The honeybee has a significant impact on industry and nature. In recent years, a mysterious disease make honeybees die, often losses reach 80–100% of the apiaries. The causal syndrome of such massive die-off is called Colony Collapse Disorder. The model adopted in the paper is constituted by a system of three ordinary differential equations that account for the change in time of the population size of the hive bees, forage workers and infected foragers. It models the condition as a contagion, transmitted by both bee-to-bee and bee-to-plant interaction. What is more, it supports both healthy and unhealthy population dynamics. We solve a parameter identification inverse problem to reconstruct the values, which are directly unobservable but vital in honeybee management.
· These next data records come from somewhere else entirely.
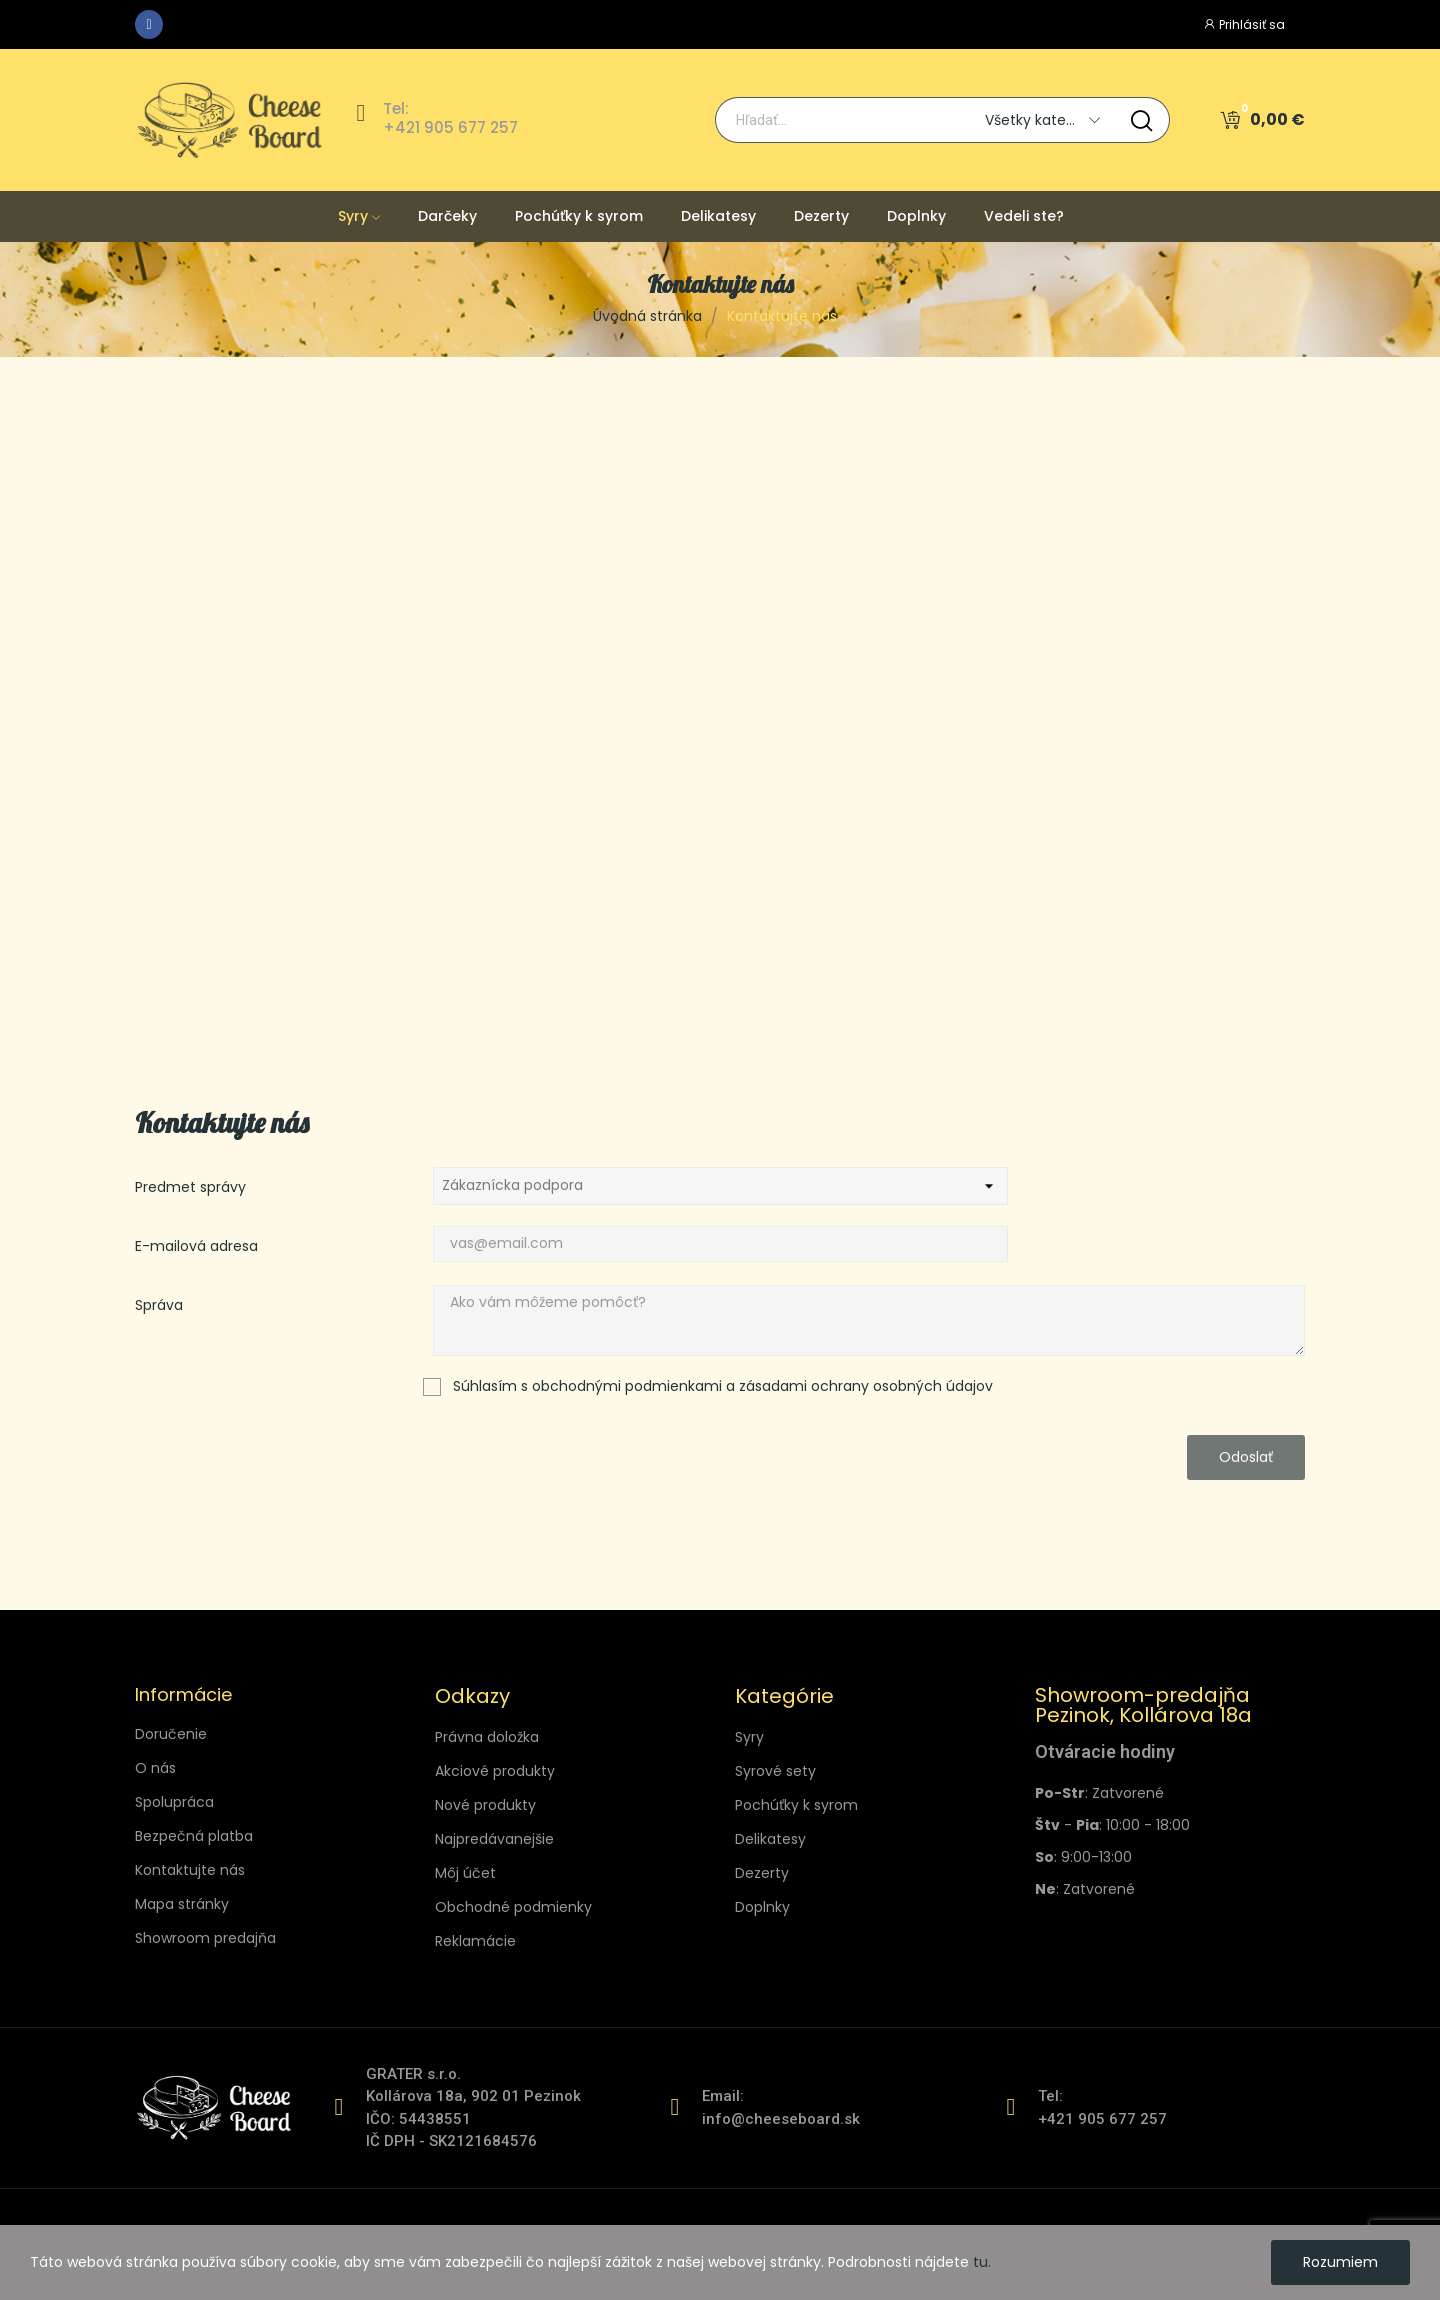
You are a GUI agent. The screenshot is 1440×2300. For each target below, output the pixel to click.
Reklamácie (475, 1941)
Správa (159, 1305)
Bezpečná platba (194, 1836)
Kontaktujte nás (190, 1870)
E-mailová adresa (196, 1246)
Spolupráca (174, 1802)
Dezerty (762, 1873)
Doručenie (171, 1734)
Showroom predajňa (205, 1938)
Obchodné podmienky (513, 1907)
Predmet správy (190, 1187)
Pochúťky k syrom (796, 1805)
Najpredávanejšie (494, 1839)
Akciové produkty (495, 1771)
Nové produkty (485, 1805)
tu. (982, 2262)
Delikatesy (770, 1839)
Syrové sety (775, 1771)
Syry (749, 1737)
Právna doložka (487, 1737)
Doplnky (762, 1907)
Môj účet (465, 1873)
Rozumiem (1340, 2262)
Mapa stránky (182, 1904)
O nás (155, 1768)
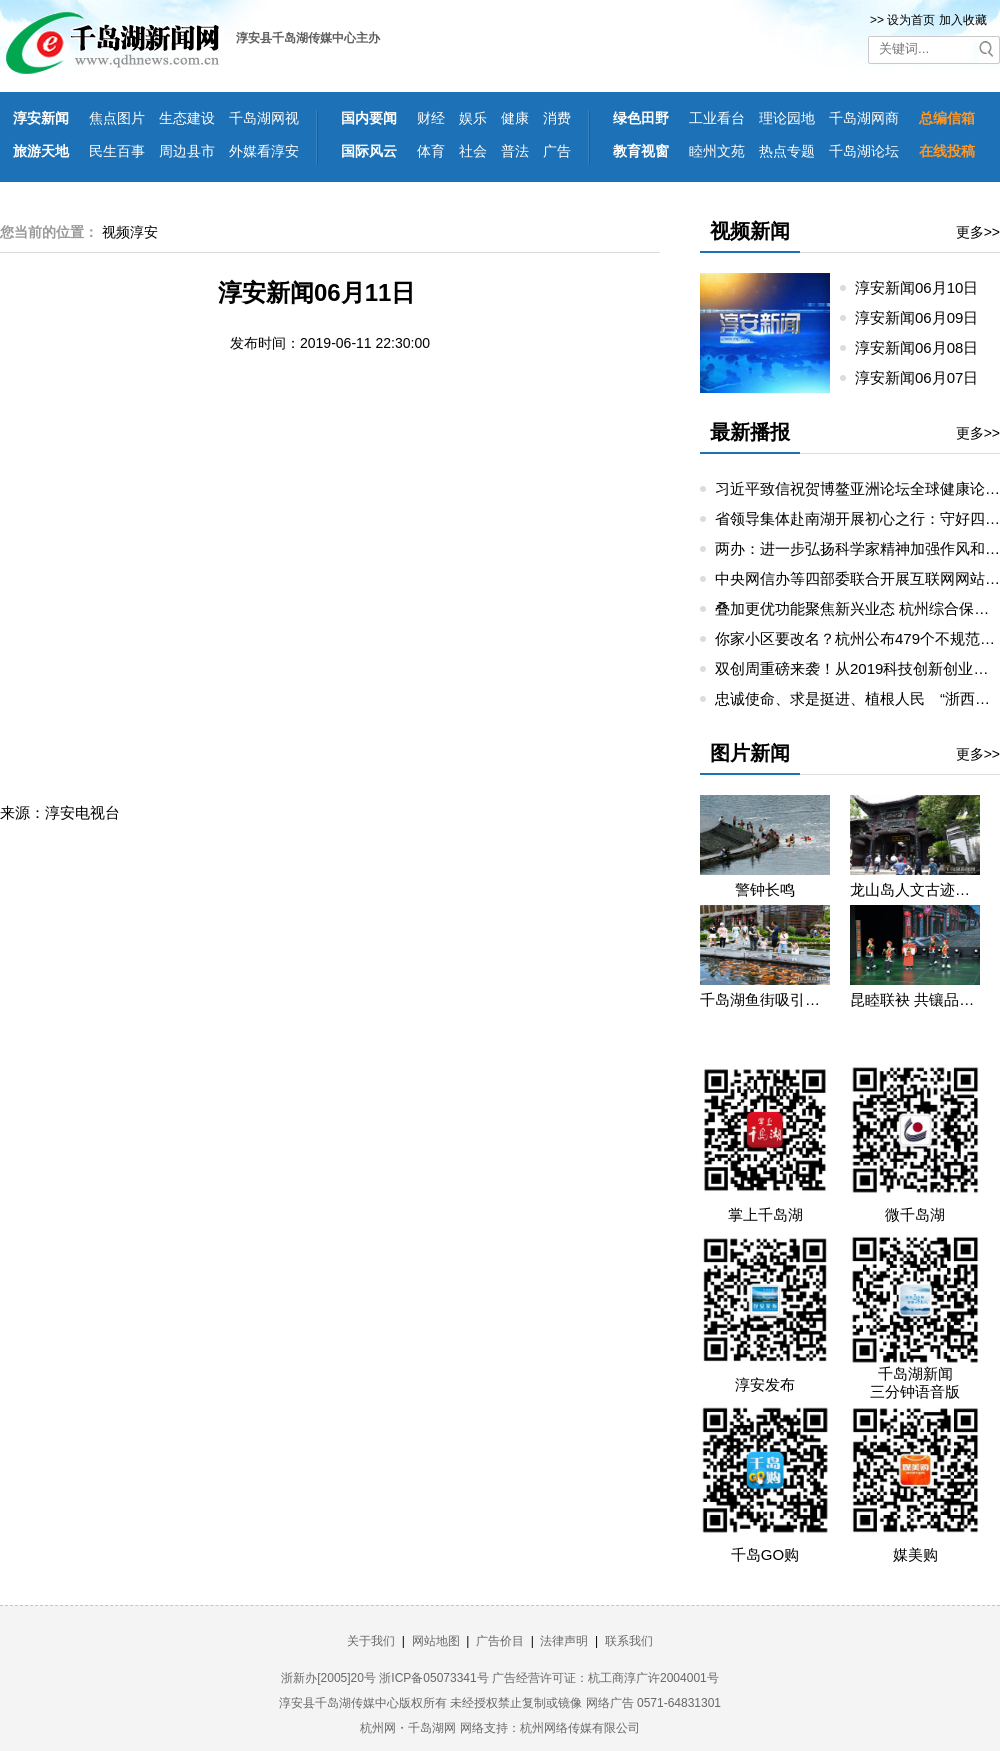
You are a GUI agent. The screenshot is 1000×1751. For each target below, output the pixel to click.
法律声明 (564, 1641)
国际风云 (369, 151)
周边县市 (187, 151)
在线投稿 (947, 151)
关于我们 (371, 1641)
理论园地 (787, 118)
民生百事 (117, 151)
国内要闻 (369, 118)
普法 (515, 151)
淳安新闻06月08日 (925, 347)
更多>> (978, 232)
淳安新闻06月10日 (925, 287)
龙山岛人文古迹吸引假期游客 (915, 889)
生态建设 (187, 118)
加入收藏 (963, 20)
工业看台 (717, 118)
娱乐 (473, 118)
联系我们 (629, 1641)
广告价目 (500, 1641)
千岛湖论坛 (864, 151)
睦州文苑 (717, 151)
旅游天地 (41, 151)
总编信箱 (947, 118)
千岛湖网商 (864, 118)
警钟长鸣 (765, 889)
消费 (557, 118)
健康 (515, 118)
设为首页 (911, 20)
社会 (473, 151)
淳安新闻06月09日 (925, 317)
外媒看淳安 (264, 151)
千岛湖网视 (264, 118)
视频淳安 (130, 232)
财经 (431, 118)
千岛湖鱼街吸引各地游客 (765, 999)
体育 (431, 151)
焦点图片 (117, 118)
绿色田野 (641, 118)
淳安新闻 (41, 118)
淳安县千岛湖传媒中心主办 (308, 38)
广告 (557, 151)
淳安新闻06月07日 (925, 377)
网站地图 (436, 1641)
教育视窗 (641, 151)
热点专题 (787, 151)
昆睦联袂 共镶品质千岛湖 (915, 999)
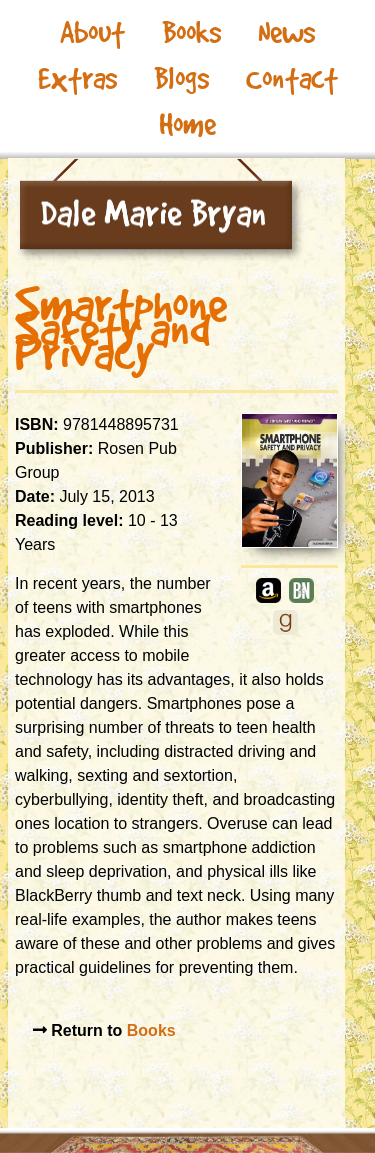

We apply an adjoint equation optimization approach to solve this inverse problem. Numerical analysis confirms the results obtained theoretically.

蜜蜂对工业和自然产生重大影响。近年来，一种神秘的疾病使蜜蜂死亡，往往损失达到80-100%的养蜂场。这种大规模死亡的因果综合症被称为菌落崩溃症。论文中采用的模型由三个常微分方程组成，这些方程解释了蜂群、牧草工人和受感染的觅食者的种群规模随时间的变化。它将这种情况建模为一种传染病，通过蜜蜂对蜜蜂和蜜蜂对植物的相互作用传播。更重要的是，它支持健康和不健康的人口动态。我们解决了一个参数识别逆问题来重建这些值，这些值在蜜蜂管理中是直接不可观察但至关重要的。我们应用伴随方程优化方法来解决这个逆问题。